Methods and results: Bet v 1, Gly m 4, Vig r 1, and Vig r 6 were produced in Escherichia coli. In an ELISA, 73 and 32% of Bet v 1-sensitized birch-allergic patients' sera (n = 60) showed IgE binding to Vig r 1 and Vig r 6, respectively. Of 19 patients who reported allergic reactions or had positive prick-to-prick tests to mung bean sprouts, 79% showed IgE binding to Vig r 1 and 63% showed IgE binding to Vig r 6. Bet v 1 completely inhibited IgE binding to both mung bean allergens. Vig r 6 showed partial cross-reactivity with Vig r 1 and activated basophils sensitized with mung bean allergic patients' sera.

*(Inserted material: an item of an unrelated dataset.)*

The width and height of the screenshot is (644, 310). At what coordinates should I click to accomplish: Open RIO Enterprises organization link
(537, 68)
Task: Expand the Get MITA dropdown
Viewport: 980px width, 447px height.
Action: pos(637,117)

Conclusion: We demonstrated IgE cross-reactivity despite low sequence identity between Vig r 6 and other Bet v 1-related allergens. Thus, IgE binding to Vig r 6 may contribute to birch pollinosis-associated mung bean sprout allergy.

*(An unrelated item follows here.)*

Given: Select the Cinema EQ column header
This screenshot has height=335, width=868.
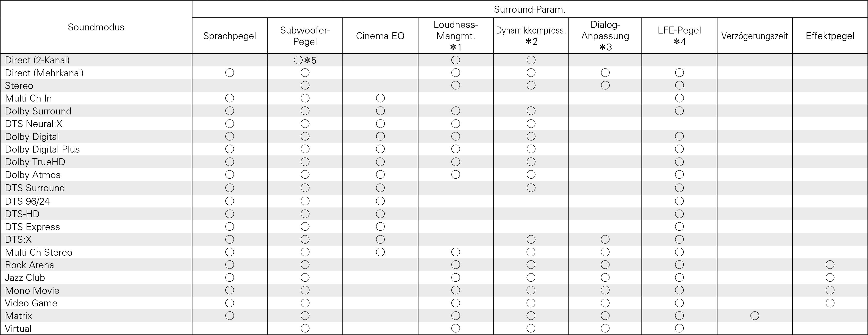Looking at the screenshot, I should coord(380,36).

Keywords: Bet v 1; CSBP; Food allergy; IgE cross-reactivity; Vig r 6.

Figure 1

Sequence and structural comparison of the allergens examined in this study. (A) Sequence alignment of Bet v 1 with Bet v 1-related allergens from soybean and mung bean. (B, C) Structural comparison of Vig r 1 (B) and Vig r 6 (C), respectively, with Bet v 1. Black: residues or surface patches identical to Bet v 1; Encircled numbers: Conserved potential cross-reactive epitopes of Vig r 6; 1: p-loop; 2: surface patch centered on residue K32. The sequence alignment was generated using BioEdit 7.1.3.0 [36]. Structures were aligned and visualized using UCSF Chimera 1.6.2 [16].

Figure 2

CD spectra of purified allergens. (A) Secondary structure contents of Bet v 1.0101, Gly m 4.0101, Vig r 1.0101, and Vig r 6.0101 measured at room temperature and pH 7.4. (B) Thermal denaturation determined at 198 nm between 25 and 95°C.

Figure 3

Sensitization profiles of unselected Bet v 1-sensitized patients (Panel A) and mung bean sensitized patients (Panel B) determined by IgE ELISA.

Figure 4

Correlation of the amounts of allergen-specific IgE. IgE ELISA OD values for the different allergens were normalized to a substrate incubation period of 1 h. Negative values were set to 0.001. Spearman’s rank correlation coefficients (r values) and p values were calculated using GraphPad Prism.

Figure 5

IgE ELISA inhibition. One serum from panel A (RP) and three sera from panel B (B20, S12, and S13) were selected. Bet v 1, Vig r 1, and Vig r 6 were immobilized to microtiter plates at 10 μg/mL. Sera were preincubated with these allergens at concentrations between 20 pg/ml and 200 μg/mL and residual IgE binding to the immobilized allergens measured.

Figure 6

Basophil activation assay. Rat basophilic leukemia cells were sensitized with one serum from the Bet v 1-sensitized group (serum 4) and with three sera from the panel of mung bean sprout sensitized patients (S2, S4, and S9), and then incubated with Bet v 1, Vig r 1, and Vig r 6. Activation was determined by measuring β-hexosaminidase activity in the supernatants.